%%

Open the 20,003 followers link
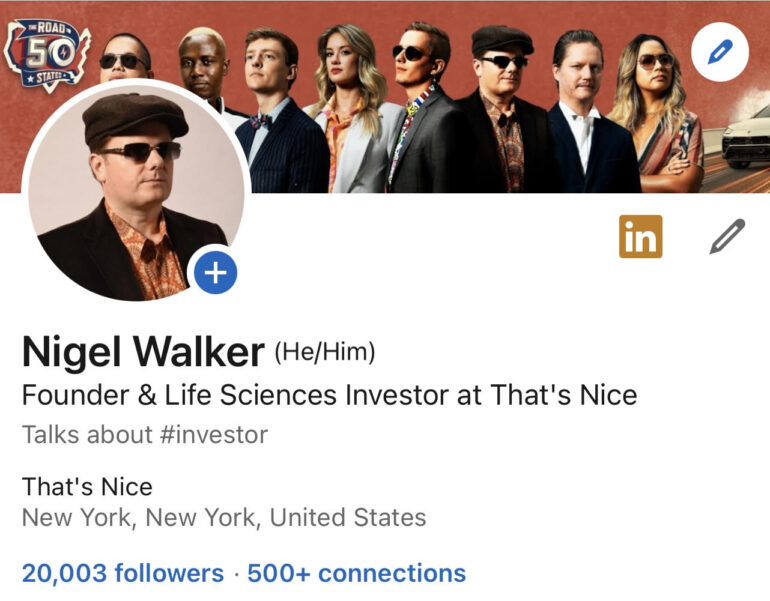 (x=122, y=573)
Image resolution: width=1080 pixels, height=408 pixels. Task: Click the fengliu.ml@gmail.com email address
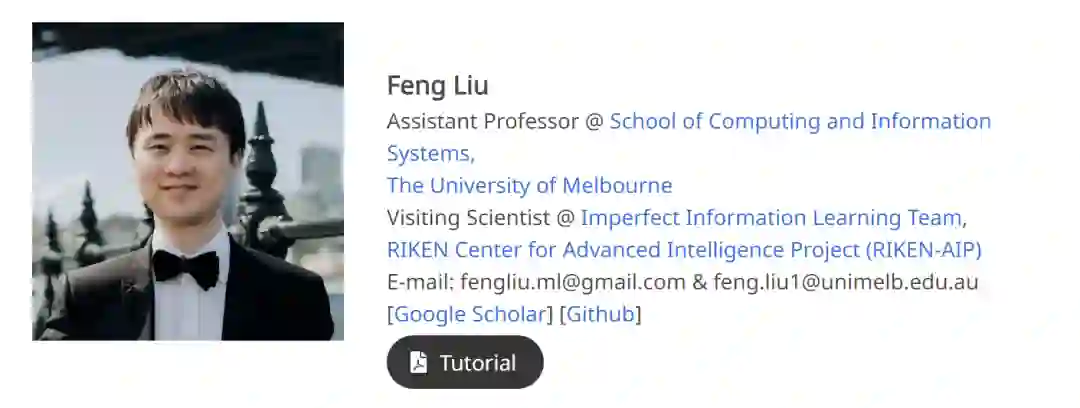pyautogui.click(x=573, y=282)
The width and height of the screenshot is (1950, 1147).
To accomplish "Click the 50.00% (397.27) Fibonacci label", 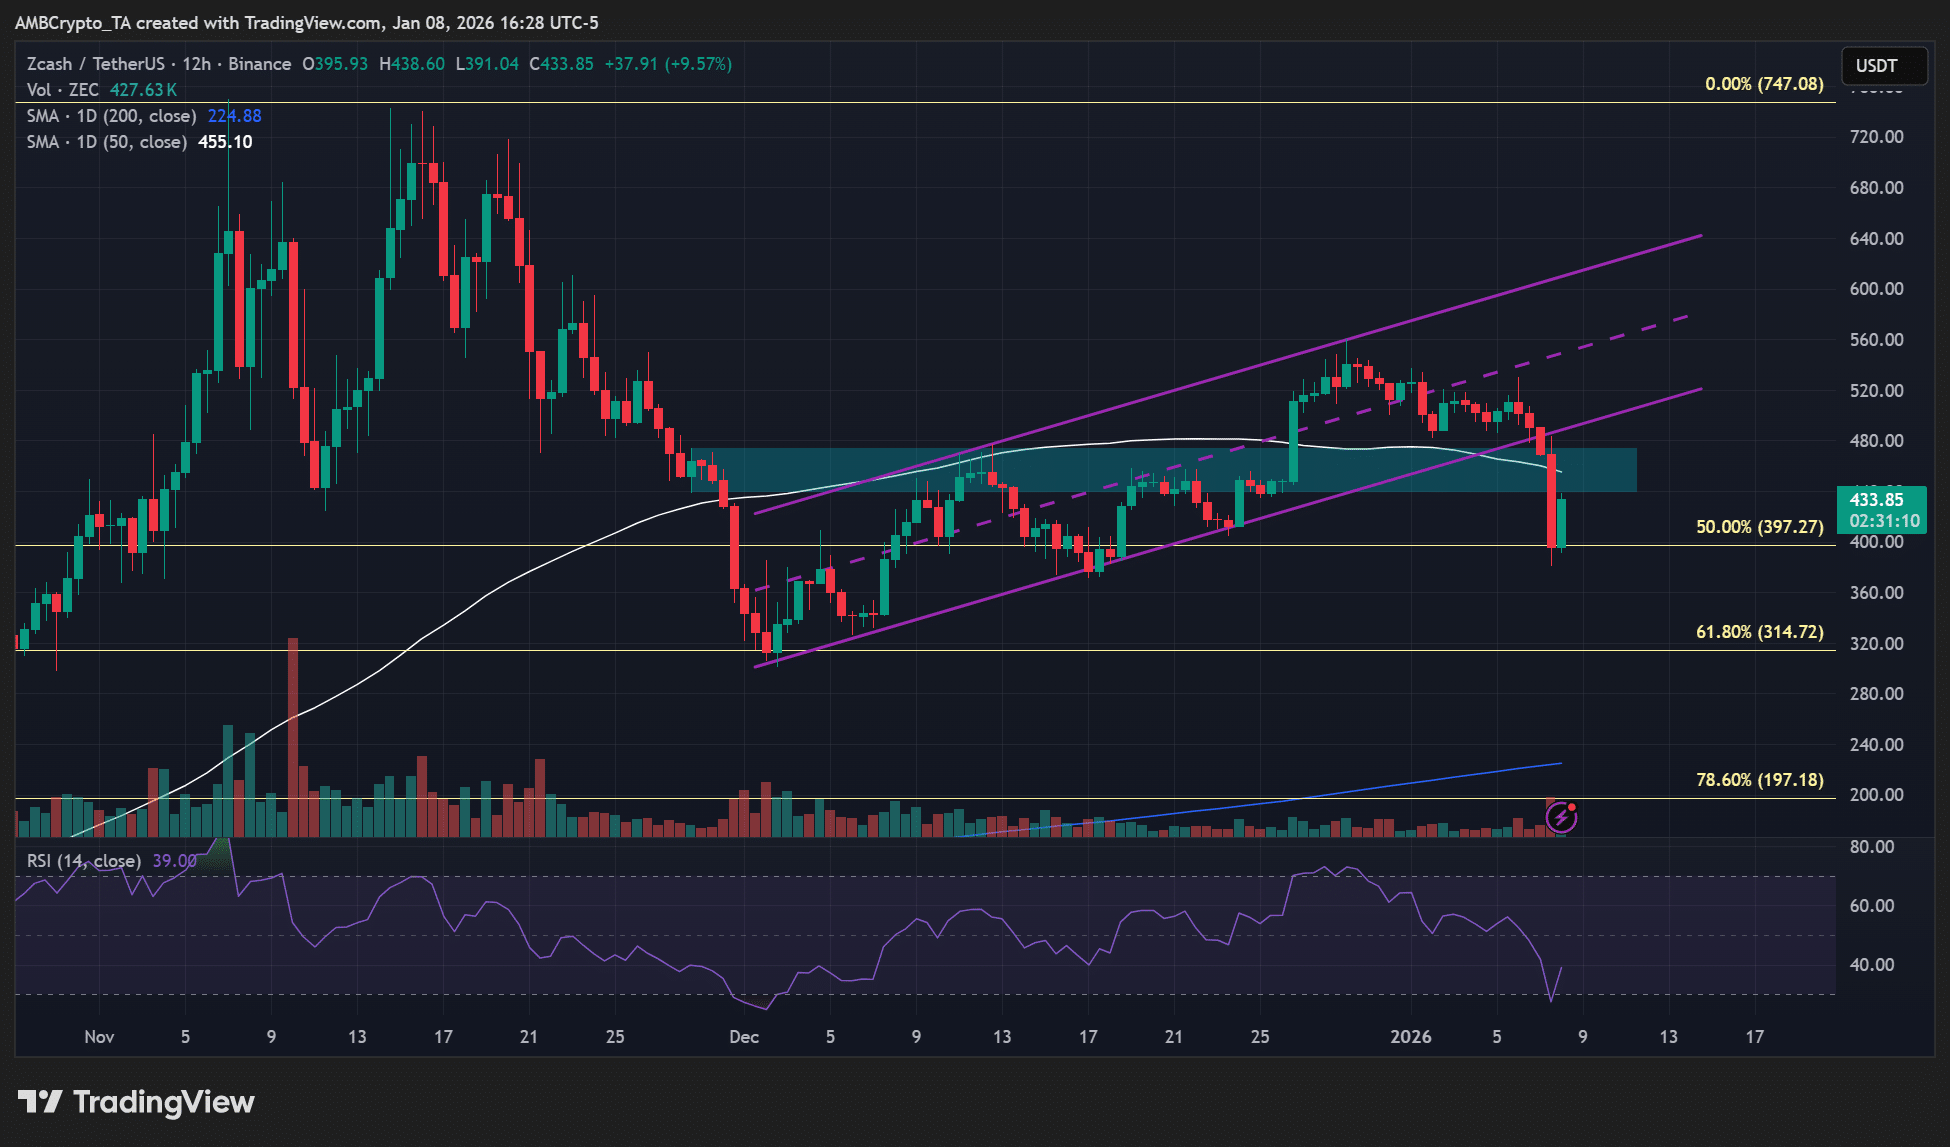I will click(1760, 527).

%%
%%

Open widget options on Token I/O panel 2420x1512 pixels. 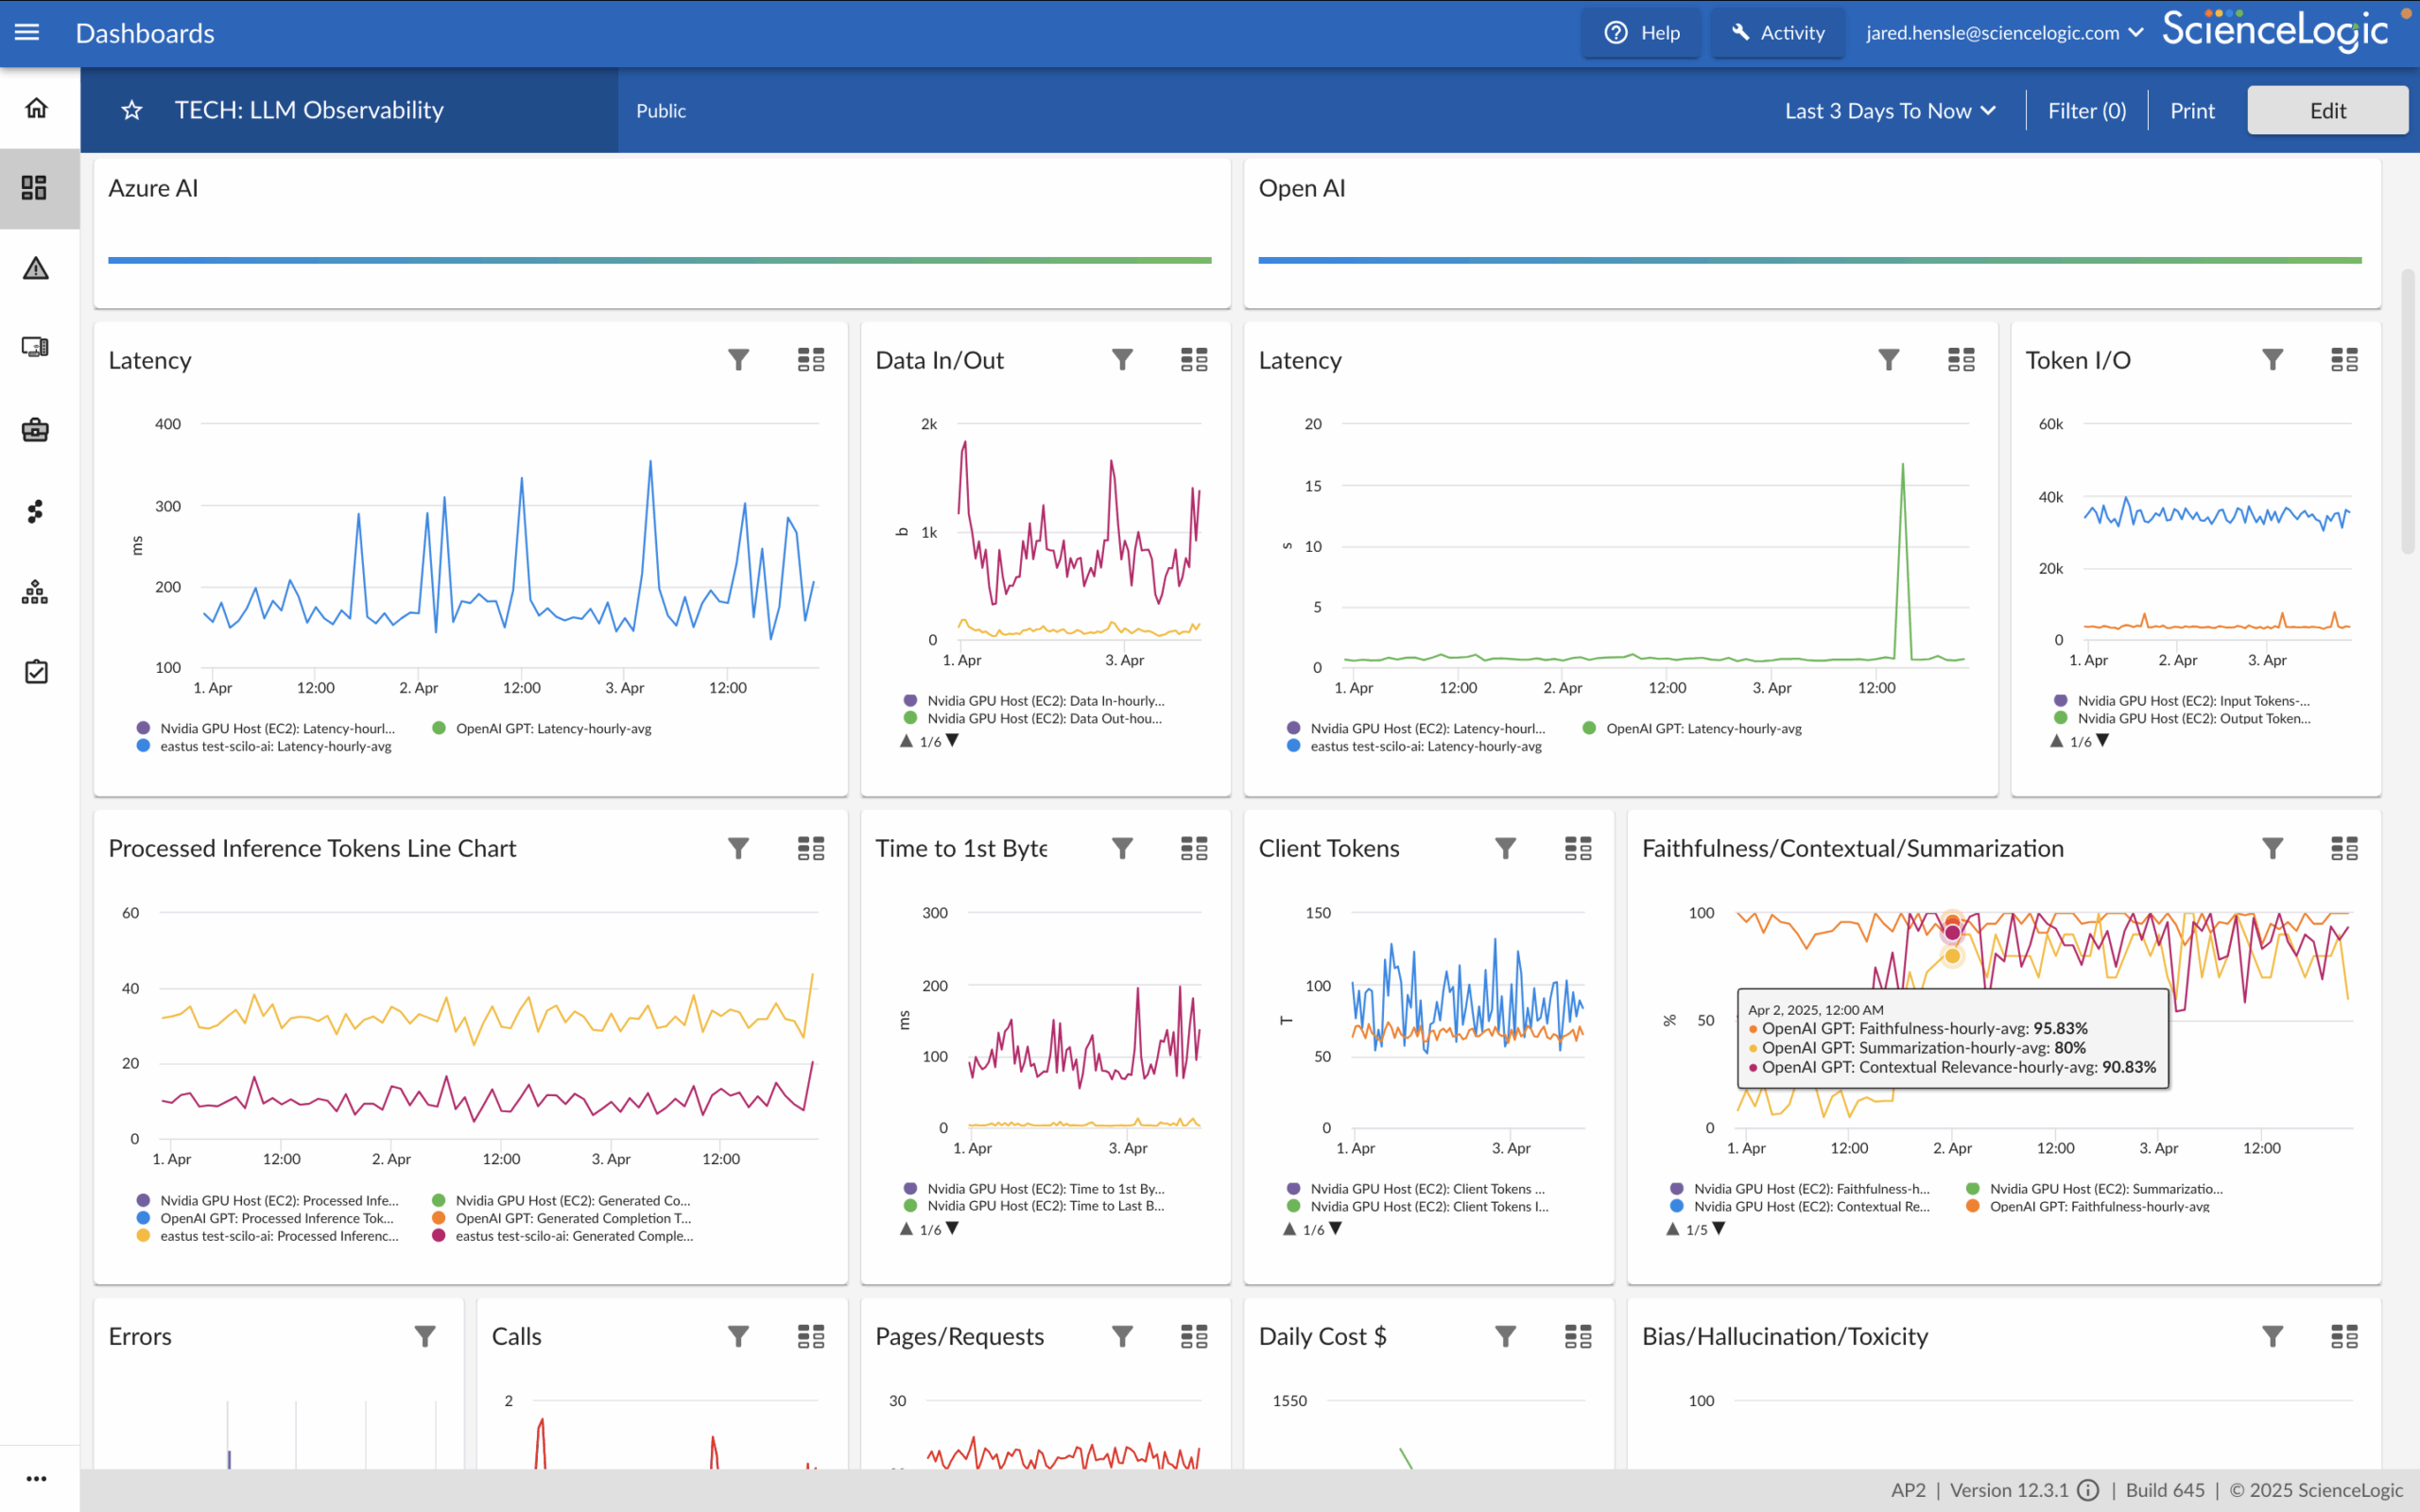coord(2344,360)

%%

Display each line of the rows above that contains the word "height".

Image resolution: width=1080 pixels, height=408 pixels. Task: Click the fengliu.ml@gmail.com email address
The width and height of the screenshot is (1950, 1147).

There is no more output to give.